Boies told CNN proponents of same-sex marriage now have a major goal. "In five years, our goal is to have marriage equality throughout the country. I think that is an achievable goal."
Boies and his co-counsel Ted Olson, who have been dubbed the legal "odd couple" because of their different political views, became an unlikely duo four years ago joining together to mount a major legal fight against California's Proposition 8. Olson was a prominent conservative lawyer who had served in the George W. Bush Justice Department while Boies was a leading Democratic lawyer. They had faced off during the Bush v. Gore 2000 election recount. Their teaming up on this issue garnered a lot of headlines and helped bring the effort a lot of publicity and money.
"We are going to make sure that the promise that the Supreme Court made today that all American citizens deserve marriage equality is fulfilled," Boies told CNN. He would not provide specific details but said "we'll be talking to state legislatures, trying to convince them they are not to waste a court case, that they are to adopt marriage equality now" and saying advocates will work state by state not only in state legislatures but through voter referendums and through the courts.
While some conservative legal experts vow to continue fighting in California, Boies said he did not believe those efforts will go anywhere. Asked about the possibility of another legal challenge in California, Boies said "Zero chance. No, that is over. Proposition 8 is dead, and it's not coming back."
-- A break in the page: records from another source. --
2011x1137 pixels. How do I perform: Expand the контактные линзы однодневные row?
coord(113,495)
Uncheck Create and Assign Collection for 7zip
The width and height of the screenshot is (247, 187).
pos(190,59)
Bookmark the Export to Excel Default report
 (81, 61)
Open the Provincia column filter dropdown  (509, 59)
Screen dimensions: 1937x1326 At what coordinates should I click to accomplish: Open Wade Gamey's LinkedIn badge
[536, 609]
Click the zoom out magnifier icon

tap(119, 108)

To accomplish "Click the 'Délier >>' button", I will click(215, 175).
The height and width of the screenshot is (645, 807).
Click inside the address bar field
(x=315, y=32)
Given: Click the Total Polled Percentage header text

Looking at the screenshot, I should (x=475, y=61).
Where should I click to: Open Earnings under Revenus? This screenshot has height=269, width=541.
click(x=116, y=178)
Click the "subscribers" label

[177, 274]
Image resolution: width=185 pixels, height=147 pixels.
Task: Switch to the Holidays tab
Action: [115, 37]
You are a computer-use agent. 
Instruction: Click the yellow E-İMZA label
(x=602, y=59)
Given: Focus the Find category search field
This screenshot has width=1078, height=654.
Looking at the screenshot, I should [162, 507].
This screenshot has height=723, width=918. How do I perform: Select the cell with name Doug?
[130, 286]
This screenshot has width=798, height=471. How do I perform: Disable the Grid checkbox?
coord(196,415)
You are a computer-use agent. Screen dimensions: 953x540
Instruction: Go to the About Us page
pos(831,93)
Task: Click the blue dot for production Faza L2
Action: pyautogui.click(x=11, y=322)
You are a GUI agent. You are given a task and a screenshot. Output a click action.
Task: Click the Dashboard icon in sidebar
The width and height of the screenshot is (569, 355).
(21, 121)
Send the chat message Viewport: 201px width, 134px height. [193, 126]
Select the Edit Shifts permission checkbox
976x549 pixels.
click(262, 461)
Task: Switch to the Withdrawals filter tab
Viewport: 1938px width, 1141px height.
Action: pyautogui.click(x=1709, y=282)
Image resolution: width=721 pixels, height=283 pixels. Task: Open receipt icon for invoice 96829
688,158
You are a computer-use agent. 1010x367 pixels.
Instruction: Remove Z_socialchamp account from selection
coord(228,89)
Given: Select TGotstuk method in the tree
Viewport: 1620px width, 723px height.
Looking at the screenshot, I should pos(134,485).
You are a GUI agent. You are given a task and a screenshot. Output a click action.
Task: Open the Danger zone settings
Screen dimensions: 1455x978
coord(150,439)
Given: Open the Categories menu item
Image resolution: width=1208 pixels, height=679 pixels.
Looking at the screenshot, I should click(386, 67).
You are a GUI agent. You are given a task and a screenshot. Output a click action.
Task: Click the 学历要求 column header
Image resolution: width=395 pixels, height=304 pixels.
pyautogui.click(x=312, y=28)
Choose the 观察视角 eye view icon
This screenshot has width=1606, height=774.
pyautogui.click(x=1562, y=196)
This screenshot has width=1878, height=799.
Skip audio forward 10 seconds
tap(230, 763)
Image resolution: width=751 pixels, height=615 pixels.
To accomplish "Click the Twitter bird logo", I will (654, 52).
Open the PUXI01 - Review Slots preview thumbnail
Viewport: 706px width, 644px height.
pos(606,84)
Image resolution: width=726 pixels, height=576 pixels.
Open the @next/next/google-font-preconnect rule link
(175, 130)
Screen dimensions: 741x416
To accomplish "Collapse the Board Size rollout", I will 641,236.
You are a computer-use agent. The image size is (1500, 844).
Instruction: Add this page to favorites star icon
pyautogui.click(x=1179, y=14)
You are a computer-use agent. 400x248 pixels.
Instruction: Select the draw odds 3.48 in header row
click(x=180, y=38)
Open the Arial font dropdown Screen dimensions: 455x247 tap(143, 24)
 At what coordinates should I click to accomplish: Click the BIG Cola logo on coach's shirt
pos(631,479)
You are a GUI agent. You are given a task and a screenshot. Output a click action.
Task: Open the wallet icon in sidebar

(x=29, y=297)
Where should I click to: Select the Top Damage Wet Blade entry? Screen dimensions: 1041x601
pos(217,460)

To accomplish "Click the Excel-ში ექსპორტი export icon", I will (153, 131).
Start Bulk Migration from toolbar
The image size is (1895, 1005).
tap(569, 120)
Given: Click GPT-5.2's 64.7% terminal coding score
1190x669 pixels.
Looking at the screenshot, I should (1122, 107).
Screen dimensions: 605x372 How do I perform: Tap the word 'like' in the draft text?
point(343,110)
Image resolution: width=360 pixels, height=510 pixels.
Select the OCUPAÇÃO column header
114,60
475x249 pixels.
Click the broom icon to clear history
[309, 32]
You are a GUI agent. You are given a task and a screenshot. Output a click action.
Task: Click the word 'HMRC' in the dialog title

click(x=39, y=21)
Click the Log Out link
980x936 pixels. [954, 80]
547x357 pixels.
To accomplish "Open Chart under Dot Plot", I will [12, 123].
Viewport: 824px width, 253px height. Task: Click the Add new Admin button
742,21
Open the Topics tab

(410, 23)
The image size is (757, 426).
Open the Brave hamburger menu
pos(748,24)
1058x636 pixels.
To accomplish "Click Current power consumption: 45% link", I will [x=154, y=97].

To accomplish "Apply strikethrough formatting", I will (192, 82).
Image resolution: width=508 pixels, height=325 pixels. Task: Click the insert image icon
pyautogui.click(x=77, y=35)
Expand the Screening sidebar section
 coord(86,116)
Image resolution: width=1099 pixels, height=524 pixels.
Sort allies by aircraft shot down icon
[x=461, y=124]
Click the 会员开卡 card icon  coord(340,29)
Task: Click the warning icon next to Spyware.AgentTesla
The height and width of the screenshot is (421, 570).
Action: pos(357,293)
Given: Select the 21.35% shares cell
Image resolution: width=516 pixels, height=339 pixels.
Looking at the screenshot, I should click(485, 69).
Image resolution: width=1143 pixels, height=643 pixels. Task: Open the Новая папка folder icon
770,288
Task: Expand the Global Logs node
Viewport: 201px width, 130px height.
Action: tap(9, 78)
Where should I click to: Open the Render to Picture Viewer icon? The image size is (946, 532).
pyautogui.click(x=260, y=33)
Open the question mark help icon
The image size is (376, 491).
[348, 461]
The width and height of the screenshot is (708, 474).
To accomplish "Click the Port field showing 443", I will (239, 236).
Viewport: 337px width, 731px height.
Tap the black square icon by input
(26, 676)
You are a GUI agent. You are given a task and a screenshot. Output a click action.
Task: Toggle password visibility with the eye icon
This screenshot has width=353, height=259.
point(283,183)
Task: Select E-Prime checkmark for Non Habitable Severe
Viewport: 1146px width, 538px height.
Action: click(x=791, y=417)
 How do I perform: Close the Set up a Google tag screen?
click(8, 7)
One disappointment for Boies on Wednesday was that his legal partner, Olson, was not able to hear the Supreme Court announce its decision in person. He was arguing an appeals court case in Philadelphia. Olson later flew to California to join up with Boies and the two gay and lesbian couples who brought the lawsuit at a victory celebration Wednesday evening.
"My only regret...is that Ted can't be here. I mean, we've been joined at the hip for the last four years. And it could not have been a better experience. I could not have had had a better colleague and partner," Boies told CNN.
Boies and Olson were working with the American Foundation for Equal Rights, which sponsored the legal fight on Proposition 8 and bankrolled the effort. Chad Griffin, a leading national rights leader, a co-founder of AFER and the person who helped bring Olson to the case, told a conference call Wednesday the group will now use the Supreme Court decision to push same-sex marriage in the 38 states where it is not legal.
"We commit to fight like we have never fought before...this movement for equality will advance on all fronts," Griffin vowed. "It will prevail." AFER officials would not discuss specifics of their next steps to push same-sex marriage but said they are certain there will be additional litigation, and they will be engaged.